3.2 Difficulties from diversity
The differences between business, accounting and regulatory cultures among different countries have been considered as influential factors that may hinder the development of convergence. “Business transactions are often designed differently in different countries” (Zeff, 2006). For example, in terms of determination of consolidation, US GAAP requires majority-voting interest criterion while IFRS method is based on control which needs professional judgment (Alexander and Jermakowicz, 2006). Moreover, it is not infrequent to see that firms in the USA, such as United Airlines and US Airways, tend to raise financing via long-term leases on tax purposes, according to data provided by Reuters Research, a large proportion of US companies in S&P 500 have been found that off-balance obligations are far more then debts reported in financial statement (Weil, 2004). In addition, the study provided by Ernst & Young shows that many European companies tend to report smoother yearly income by using ‘alternative earnings per share’, which is called ‘pro-forma earnings’ in the USA, this novel measures of profitability may dilute the convergence between US GAAP and IFRS (Zeff, 2006).
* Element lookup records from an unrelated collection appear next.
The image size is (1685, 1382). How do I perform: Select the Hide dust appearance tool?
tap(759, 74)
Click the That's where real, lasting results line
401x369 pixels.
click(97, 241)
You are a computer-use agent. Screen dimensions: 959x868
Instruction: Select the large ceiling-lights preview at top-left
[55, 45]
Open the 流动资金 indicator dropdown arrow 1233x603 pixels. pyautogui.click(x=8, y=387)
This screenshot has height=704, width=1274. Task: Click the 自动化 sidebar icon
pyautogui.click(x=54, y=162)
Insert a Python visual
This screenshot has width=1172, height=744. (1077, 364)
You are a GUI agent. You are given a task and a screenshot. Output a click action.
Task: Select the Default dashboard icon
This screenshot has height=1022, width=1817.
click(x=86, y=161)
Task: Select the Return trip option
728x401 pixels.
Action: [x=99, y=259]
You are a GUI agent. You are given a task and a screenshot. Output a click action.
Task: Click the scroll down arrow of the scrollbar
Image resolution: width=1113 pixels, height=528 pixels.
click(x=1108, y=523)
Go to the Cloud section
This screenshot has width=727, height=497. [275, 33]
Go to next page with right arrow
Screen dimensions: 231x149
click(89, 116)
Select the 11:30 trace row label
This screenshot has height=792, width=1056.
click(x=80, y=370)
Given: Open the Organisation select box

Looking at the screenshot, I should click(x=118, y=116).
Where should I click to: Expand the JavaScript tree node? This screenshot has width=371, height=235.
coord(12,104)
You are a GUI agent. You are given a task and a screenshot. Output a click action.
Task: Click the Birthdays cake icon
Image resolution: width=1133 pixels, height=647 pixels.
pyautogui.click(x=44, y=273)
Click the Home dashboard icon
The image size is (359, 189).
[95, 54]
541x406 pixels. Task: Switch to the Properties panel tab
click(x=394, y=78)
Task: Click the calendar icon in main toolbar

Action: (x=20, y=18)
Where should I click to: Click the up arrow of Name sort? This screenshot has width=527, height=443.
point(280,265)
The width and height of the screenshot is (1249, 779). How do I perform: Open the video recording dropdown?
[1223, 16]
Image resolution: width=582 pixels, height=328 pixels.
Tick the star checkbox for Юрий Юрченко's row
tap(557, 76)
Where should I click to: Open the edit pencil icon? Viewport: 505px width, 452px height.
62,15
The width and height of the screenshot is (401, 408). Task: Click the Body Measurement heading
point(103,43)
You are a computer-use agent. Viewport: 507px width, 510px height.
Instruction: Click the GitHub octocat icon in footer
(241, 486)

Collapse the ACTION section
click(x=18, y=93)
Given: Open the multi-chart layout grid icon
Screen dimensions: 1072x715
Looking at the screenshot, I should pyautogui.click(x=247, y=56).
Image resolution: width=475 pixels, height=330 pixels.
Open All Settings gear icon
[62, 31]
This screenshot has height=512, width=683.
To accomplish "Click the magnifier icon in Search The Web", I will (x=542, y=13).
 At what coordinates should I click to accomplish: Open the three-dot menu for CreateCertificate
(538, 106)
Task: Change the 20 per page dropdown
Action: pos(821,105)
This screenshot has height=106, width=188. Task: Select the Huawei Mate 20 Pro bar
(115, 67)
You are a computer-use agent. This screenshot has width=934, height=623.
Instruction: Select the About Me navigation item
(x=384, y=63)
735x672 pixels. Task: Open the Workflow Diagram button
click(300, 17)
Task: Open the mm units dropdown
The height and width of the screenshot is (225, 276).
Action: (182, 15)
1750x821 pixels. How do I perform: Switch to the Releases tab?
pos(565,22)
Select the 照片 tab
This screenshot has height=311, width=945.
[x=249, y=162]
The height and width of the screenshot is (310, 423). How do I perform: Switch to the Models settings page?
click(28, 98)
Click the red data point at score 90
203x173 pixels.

4. Possibility for the success of convergence
Although the difficulties of convergence between US GAAP and IFRS cannot be neglected, the truth remains that the inner flexibility of principles-based standards tends to guarantee the further development of convergence, regardless of various accounting and institutional circumstances (Carmona and Trombetta, 2008). It seems that the exercise of convergence have gained tremendous supports for companies, according to PwC, nearly 66 % companies in Fortune 1000 support full convergence between those two systems (Bhimani, 2008). Furthermore, the continuing endeavor by the SEC to reduce the disparity between the accounting and disclosure practices of US GAAP and IFRS will strongly support the future development of convergence (Alexander and Jermakowicz, 2006).
In conclusion, pressures from requirements of improving the quality of accounting information, cross-listing firms and individual investors drive the convergence between U.S. GAAP and IFRS. In spite of the fact that difficulties from the regulators, accountants, commentators and various conditions in different countries may impede the development of convergence, the flexibility of principles-based standards and the supports from the SEC can properly guarantee the further convergence between U.S. GAAP and IFRS. However, there is still a long way to go to achieve genuine convergence, and problems such as how to resolve consolidation policy and the measurement of fair value during the process need further negotiations and studies by regulators and scholars.